As a side note, we hear in Pitt's monotone voiceover that "Stanford is frightened" when asked to go investigate a Mayday call before Roy volunteers to take his place. Why director/co-writer James Gray (writing with Ethan Gross) did not trust the actors to show such things in their performances versus having to literally tell us I don't know. I also don't know why Gray opted to make even action scenes like a Moon chase so quiet. Add to that how the film wants us to feel for someone's death when we barely met him, giving us only the trope of 'family picture' to make any kind of emotional connection when the film drowns in somberness. 

This kind of quietness pushes Ad Astra down. I don't trust these types of deliberately self-aware esoteric films, so ponderous and serious where no one appears to be human.

The performances were all quiet, so there was a sameness to them that made it hard to see individuals than people. To be fair in their brief scenes Sutherland and Negga did well, and Pitt gave a correct performance of someone emotionally tight and remote. However, did everyone else need to be that distant?

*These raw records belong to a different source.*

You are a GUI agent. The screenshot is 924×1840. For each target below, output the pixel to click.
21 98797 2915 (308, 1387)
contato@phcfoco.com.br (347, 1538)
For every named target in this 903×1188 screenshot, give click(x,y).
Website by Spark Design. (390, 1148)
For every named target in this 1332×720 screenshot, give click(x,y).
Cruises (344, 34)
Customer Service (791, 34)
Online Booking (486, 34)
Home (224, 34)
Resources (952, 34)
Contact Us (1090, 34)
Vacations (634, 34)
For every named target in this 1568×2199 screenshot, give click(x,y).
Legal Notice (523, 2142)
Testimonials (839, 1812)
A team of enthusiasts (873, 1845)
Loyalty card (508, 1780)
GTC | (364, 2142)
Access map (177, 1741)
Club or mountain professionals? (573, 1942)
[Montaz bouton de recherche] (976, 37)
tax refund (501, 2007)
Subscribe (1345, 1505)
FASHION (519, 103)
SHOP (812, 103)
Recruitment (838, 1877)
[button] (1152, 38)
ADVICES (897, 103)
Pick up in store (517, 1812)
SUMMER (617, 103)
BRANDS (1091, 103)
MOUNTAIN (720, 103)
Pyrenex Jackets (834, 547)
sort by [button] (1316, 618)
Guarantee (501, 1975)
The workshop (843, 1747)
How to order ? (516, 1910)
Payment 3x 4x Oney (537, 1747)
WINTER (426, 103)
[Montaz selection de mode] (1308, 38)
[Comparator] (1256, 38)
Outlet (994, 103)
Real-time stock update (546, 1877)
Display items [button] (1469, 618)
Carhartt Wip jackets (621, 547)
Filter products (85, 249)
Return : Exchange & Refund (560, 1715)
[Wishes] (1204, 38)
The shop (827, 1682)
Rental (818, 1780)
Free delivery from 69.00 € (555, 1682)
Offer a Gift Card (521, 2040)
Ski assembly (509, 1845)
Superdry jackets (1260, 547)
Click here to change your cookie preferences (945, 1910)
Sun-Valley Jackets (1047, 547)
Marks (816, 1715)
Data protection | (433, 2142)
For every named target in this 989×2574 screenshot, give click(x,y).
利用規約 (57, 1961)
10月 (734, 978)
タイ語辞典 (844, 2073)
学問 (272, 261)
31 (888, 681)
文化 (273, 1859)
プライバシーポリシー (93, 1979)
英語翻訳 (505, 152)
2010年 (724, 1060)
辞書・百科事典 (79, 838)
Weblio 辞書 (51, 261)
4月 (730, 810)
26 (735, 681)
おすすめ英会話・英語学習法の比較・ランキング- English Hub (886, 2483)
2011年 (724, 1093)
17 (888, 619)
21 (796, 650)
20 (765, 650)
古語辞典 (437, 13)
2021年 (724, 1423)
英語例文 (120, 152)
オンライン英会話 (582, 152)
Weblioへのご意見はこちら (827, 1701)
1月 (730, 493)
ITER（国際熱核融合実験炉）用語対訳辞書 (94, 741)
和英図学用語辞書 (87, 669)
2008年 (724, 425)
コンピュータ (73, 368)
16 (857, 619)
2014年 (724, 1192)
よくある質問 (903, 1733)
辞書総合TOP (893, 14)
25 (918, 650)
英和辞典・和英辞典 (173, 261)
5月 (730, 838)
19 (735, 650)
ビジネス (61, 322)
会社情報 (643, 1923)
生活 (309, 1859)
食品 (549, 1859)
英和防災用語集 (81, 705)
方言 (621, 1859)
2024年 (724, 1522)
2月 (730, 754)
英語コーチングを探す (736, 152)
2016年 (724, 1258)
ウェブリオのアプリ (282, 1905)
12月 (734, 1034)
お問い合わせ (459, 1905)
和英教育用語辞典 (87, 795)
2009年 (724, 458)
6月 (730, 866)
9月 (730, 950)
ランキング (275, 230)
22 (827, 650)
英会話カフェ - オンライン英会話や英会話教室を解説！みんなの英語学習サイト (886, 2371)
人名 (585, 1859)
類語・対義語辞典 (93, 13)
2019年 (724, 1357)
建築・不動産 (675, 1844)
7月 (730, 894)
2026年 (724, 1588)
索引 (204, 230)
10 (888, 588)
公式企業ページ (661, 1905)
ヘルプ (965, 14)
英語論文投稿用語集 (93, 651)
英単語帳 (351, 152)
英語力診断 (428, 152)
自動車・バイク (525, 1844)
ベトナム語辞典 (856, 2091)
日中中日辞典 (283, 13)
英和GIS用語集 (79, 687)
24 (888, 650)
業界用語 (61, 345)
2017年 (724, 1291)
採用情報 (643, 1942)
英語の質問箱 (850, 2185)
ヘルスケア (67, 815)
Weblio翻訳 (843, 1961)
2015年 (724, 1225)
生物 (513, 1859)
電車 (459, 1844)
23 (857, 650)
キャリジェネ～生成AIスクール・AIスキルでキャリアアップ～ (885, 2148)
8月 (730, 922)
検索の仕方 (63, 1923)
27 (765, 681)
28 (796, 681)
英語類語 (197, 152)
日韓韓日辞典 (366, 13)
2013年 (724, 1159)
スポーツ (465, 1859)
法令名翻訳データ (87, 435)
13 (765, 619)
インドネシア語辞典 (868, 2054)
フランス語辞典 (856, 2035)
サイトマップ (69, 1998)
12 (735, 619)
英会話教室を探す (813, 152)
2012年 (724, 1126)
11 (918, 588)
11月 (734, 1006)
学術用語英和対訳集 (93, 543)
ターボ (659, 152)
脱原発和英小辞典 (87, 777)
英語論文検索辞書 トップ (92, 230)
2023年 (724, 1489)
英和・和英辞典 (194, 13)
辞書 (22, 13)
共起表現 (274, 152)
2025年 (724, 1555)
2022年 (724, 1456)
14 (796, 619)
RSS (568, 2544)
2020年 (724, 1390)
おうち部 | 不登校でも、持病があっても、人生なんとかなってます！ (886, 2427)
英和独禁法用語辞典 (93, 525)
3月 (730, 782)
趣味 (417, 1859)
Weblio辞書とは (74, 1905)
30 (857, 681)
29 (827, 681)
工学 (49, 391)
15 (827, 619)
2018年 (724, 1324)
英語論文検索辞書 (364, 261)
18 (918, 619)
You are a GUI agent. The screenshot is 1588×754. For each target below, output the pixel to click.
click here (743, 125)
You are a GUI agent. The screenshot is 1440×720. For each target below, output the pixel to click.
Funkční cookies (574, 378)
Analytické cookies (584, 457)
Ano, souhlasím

Ad Astra really is a curious blending of Apocalypse Now with some Planet of the Apes (at least in one sequence where things perked up) and a dash of Major Tom (that would be the Tommy Lee Jones character). After Roy accidentally causes the deaths of the space crew, we hear that the journey to Neptune will take "79 days, 4 hours".

That might have described Ad Astra's running time.